JASE: Echo can ID subclinical cardiac dysfunction
Estimation of right ventricular systolic pressure by Doppler echocardiography
Image source: Cardiophile MD
Among a large group of low-risk patients, echocardiography revealed associations between age, high body mass index (BMI), systolic and diastolic blood pressure and high-density lipoprotein with cardiac function, suggesting subclinical cardiac dysfunction resulting from risk factors well before the detection of disease, according to a study published in the March issue of the Journal of the American Society of Echocardiography.

“Unfavorable levels of blood pressure, body weight and serum lipids, as well as smoking, diabetes and impaired renal function, increase the risk for cardiovascular morbidity and mortality, but little is known about their influence on cardiac function in the general population,” wrote Havard Dalen, MD, PhD, from the department of circulation and medical imaging and the department of public health at Norwegian University of Science and Technology in Trondheim, Norway, and colleagues.

Scarce data exist on the association between cardiac function and risk factors in low-risk populations. Dalen and co-authors “hypothesized that unfavorable levels of blood pressure, BMI, serum lipids, glucose and renal function were associated with reduced cardiac function, on the basis of echocardiographic measurements.”

The authors used traditional echocardiographic measures as well as tissue Doppler and speckle-tracking to study the association. A total of 1,266 patients from the Nord-Trøndelag Health Study (HUNT) participated in the study, all of whom were believed to be negative for cardiovascular disease, hypertension or diabetes. The study included 663 women and 603 men, with a mean age of approximately 49 years.

The authors found that older age, higher blood pressure, higher BMI and higher non-high-density lipoprotein (HDL) were all associated with lower indices of left ventricular (LV) systolic and diastolic function. This translated to a 5 percent reduction in LV strain per 5 kg/m2 increase in BMI and a 4 percent reduction in LV strain per 10 mm Hg increase in diastolic blood pressure.

In women, having ever smoked was also associated with lower indices of LV systolic and diastolic function but not in men. Meanwhile, in men, lower estimated glomerular filtration rate (eGFR) was associated with reduced indices of LV systolic and diastolic function, which was not observed in women. For both sexes, ever smokers had a 4 to 5 percent reduced systolic and early diastolic right ventricular (RV) function compared with those who had never smoked.

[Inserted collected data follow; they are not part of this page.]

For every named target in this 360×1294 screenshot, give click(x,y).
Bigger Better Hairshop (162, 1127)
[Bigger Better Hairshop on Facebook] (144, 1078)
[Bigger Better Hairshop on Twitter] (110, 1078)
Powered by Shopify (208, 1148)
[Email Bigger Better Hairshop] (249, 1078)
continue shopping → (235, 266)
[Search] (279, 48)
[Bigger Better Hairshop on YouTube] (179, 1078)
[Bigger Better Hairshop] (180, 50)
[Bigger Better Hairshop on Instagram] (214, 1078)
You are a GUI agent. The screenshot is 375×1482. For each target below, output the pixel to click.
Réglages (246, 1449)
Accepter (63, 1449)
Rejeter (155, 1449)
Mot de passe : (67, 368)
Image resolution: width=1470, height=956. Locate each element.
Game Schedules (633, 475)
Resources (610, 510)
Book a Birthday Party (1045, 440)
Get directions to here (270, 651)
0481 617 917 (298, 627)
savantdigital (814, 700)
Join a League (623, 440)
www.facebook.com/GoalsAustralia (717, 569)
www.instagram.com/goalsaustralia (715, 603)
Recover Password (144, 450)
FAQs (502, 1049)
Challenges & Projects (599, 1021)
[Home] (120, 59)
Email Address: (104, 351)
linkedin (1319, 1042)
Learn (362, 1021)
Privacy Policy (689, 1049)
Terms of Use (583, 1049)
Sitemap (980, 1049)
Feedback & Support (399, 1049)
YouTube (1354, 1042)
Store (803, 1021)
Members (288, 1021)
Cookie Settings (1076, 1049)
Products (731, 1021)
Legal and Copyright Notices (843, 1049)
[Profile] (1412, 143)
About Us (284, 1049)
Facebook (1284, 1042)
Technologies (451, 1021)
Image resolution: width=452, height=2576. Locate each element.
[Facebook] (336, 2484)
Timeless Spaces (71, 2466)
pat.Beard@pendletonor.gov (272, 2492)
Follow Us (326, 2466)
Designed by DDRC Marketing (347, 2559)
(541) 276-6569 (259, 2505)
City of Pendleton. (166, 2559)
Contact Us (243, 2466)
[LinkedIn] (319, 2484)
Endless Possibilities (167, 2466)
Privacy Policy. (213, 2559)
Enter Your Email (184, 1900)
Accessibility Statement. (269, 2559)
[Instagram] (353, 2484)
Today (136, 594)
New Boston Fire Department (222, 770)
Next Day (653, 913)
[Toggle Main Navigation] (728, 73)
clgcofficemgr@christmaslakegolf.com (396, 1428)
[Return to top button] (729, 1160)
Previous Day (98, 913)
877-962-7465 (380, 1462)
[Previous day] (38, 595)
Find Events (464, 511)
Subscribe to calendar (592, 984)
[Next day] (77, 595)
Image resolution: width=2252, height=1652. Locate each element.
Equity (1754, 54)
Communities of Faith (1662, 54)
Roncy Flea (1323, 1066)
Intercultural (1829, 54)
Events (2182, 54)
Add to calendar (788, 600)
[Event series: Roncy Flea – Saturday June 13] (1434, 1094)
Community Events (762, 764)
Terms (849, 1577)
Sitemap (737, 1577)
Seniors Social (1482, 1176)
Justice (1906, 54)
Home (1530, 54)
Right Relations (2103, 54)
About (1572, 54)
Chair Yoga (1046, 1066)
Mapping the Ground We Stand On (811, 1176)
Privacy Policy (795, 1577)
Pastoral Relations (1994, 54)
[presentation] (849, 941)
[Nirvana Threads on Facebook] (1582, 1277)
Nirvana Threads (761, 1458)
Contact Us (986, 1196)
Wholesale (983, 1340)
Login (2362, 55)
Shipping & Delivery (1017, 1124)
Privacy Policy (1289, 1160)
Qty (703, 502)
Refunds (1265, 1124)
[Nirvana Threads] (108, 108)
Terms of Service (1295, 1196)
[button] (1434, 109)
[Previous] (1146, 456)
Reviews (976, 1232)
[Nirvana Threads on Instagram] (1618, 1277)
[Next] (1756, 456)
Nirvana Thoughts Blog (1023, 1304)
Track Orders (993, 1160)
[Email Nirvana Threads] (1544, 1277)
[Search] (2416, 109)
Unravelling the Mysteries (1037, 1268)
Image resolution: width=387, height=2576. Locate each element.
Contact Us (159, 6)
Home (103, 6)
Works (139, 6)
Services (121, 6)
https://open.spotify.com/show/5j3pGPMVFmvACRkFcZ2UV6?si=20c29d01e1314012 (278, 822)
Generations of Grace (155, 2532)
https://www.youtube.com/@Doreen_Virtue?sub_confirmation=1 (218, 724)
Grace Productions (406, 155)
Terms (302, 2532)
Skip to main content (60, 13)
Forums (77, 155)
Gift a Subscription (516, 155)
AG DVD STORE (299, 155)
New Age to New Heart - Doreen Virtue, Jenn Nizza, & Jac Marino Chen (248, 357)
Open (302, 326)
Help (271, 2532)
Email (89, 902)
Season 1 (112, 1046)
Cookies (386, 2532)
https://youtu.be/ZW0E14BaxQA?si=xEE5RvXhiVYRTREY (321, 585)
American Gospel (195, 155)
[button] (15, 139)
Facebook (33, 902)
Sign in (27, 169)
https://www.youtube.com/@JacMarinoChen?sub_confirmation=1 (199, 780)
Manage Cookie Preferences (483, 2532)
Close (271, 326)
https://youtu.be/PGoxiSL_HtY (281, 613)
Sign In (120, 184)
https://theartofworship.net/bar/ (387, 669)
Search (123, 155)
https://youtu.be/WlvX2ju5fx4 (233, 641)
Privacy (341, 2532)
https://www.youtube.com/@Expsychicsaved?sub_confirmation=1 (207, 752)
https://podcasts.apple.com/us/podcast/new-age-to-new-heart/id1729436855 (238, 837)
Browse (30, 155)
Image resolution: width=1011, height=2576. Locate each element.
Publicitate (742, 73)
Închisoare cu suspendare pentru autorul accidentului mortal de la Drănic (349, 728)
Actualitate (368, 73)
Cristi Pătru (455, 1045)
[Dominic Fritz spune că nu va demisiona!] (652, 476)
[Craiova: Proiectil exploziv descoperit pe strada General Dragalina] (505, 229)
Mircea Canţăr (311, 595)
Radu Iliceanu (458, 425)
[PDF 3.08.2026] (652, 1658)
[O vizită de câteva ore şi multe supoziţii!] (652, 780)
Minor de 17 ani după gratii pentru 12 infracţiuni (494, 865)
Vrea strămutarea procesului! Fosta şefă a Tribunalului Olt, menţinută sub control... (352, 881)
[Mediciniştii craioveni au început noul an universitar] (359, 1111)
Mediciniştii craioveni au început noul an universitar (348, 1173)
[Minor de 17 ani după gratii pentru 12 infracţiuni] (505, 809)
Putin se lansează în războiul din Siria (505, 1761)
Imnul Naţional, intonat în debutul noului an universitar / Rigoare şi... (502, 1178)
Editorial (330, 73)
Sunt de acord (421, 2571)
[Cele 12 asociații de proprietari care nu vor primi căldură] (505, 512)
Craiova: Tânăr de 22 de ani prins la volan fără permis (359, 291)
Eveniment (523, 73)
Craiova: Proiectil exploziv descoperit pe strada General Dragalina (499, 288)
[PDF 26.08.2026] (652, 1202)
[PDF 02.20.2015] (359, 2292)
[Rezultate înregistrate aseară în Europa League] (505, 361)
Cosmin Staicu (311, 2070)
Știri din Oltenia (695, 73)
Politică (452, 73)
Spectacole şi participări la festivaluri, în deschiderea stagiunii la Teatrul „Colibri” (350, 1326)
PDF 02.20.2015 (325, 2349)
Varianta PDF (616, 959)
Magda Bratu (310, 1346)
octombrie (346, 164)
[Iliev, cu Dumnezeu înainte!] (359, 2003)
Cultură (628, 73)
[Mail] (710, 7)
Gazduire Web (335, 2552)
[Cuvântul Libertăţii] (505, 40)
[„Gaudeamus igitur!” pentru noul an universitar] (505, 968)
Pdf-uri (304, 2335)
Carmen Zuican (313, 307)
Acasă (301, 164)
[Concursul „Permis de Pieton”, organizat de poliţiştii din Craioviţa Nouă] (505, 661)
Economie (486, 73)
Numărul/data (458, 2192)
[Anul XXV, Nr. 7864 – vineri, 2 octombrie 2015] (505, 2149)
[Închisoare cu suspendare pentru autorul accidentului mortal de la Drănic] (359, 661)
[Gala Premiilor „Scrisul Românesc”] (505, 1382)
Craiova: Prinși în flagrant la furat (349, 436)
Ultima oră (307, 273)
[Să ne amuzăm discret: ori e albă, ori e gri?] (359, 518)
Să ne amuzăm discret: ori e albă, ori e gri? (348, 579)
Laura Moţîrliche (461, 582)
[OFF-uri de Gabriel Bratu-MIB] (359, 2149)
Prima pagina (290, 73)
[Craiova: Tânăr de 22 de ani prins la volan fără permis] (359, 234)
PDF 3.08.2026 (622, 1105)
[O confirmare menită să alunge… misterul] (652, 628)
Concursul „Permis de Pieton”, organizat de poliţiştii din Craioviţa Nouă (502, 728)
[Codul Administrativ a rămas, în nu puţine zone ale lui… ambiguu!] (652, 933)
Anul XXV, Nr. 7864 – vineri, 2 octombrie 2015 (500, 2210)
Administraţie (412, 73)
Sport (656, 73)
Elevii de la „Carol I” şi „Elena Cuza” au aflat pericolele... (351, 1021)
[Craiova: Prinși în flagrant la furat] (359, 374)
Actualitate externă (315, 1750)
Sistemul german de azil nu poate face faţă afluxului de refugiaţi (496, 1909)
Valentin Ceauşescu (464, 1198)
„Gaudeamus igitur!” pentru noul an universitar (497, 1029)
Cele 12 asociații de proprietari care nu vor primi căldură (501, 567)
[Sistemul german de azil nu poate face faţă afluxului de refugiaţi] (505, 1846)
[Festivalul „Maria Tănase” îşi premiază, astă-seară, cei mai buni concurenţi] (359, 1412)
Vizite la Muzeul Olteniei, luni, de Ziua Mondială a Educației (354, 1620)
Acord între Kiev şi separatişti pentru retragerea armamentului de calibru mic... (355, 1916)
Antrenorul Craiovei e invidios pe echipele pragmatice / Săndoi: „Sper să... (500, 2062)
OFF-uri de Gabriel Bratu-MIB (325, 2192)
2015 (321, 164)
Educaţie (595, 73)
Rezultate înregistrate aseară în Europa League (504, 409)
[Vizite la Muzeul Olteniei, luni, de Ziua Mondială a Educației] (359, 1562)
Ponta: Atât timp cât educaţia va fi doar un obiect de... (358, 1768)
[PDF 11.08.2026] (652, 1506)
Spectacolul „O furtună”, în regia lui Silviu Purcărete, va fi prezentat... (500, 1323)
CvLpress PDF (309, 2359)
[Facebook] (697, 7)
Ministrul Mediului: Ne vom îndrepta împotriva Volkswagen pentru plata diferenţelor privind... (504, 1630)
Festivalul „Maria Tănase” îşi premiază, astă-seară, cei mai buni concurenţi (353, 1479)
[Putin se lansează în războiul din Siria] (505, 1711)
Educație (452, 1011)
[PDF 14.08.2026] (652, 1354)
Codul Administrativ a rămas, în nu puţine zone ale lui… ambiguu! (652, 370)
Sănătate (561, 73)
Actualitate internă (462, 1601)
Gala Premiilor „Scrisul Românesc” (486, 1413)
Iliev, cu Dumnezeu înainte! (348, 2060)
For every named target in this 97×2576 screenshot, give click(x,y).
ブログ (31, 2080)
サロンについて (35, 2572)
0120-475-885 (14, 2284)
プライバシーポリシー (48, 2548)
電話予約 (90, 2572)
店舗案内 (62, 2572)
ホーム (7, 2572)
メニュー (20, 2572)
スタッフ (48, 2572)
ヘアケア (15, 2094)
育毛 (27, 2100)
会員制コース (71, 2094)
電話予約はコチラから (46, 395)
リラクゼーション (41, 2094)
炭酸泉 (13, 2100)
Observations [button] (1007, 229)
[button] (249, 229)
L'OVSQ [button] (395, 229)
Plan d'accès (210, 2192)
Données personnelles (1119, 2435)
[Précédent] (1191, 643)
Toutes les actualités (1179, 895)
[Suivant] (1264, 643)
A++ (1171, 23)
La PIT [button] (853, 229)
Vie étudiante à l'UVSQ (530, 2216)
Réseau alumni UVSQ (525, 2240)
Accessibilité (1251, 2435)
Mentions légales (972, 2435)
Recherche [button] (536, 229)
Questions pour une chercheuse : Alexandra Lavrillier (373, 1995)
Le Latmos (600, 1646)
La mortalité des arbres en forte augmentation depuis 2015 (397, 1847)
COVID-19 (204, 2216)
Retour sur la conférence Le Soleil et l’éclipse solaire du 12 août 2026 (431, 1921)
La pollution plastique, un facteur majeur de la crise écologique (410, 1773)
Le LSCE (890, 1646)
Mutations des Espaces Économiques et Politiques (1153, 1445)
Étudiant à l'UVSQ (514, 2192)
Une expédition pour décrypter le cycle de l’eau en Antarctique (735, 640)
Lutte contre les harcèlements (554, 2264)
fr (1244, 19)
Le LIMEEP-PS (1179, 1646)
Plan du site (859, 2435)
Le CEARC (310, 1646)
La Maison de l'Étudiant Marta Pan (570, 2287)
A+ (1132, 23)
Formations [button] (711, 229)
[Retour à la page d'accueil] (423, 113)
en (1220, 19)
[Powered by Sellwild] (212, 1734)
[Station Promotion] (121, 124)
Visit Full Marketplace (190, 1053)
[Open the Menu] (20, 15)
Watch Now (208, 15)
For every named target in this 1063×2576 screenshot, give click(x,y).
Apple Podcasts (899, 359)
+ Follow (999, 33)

The authors found that reduced LV function was also seen at the low end of the BMI distribution, indicating a J-shaped association among men and women. A similar association was observed between diastolic blood pressure from 50 to 60 mm Hg and reduced LV strain in men. Dalen considered that these “associations may suggest that low diastolic pressure or very low BMI could be signs of preclinical reduced cardiac function, or not yet acknowledged disease, also in apparently healthy individuals.”

“In this population study of 1,266 men and women without known cardiovascular disease, hypertension, or diabetes, conventional cardiovascular risk factors were clearly associated with LV and RV function as assessed by tissue Doppler and speckle-tracking echocardiography. Thus, cardiac function was gradually reduced with increasing blood pressure, BMI, and non-HDL cholesterol and with decreasing HDL cholesterol and eGFR,” Dalen and co-authors wrote.

The authors noted that, except for smoking, the strength of associations between risk factors was consistently stronger for LV than RV function.

“Previously, some echocardiographic studies have suggested that patients with hypertension, metabolic syndrome, diabetes, renal failure, or obesity may have subclinical cardiac dysfunction and that cardiac function decreases with age also in people without cardiovascular disease,” the authors stated. “However, few studies have addressed whether cardiac function in healthy people, assessed by modern echocardiographic methods, is associated with blood pressure, serum lipids, renal function, or BMI.

“The results of this study suggest that conventional risk factors are reliable and consistent markers for cardiac function and not only markers of future morbidity and mortality.”

Follow-up was not available due to the study being a cross-sectional investigation into healthy individuals. The authors also noted that participants were Northern European Caucasians, which could limit the generalizability of the findings to other ethnic groups.

“[W]e found that unfavorable levels of conventional risk factors were clearly associated with reduced LV and RV function, suggesting the possibility of subclinical cardiac dysfunction. The findings suggest that these risk factors influence cardiac function many years before clinical detection,” the authors wrote.

Dalen and colleagues finished by saying that the “J-shaped associations of diastolic blood pressure and body mass with LV function indicate that very low blood pressure and extreme leanness may be indicators of prevalent but subclinical cardiac dysfunction.”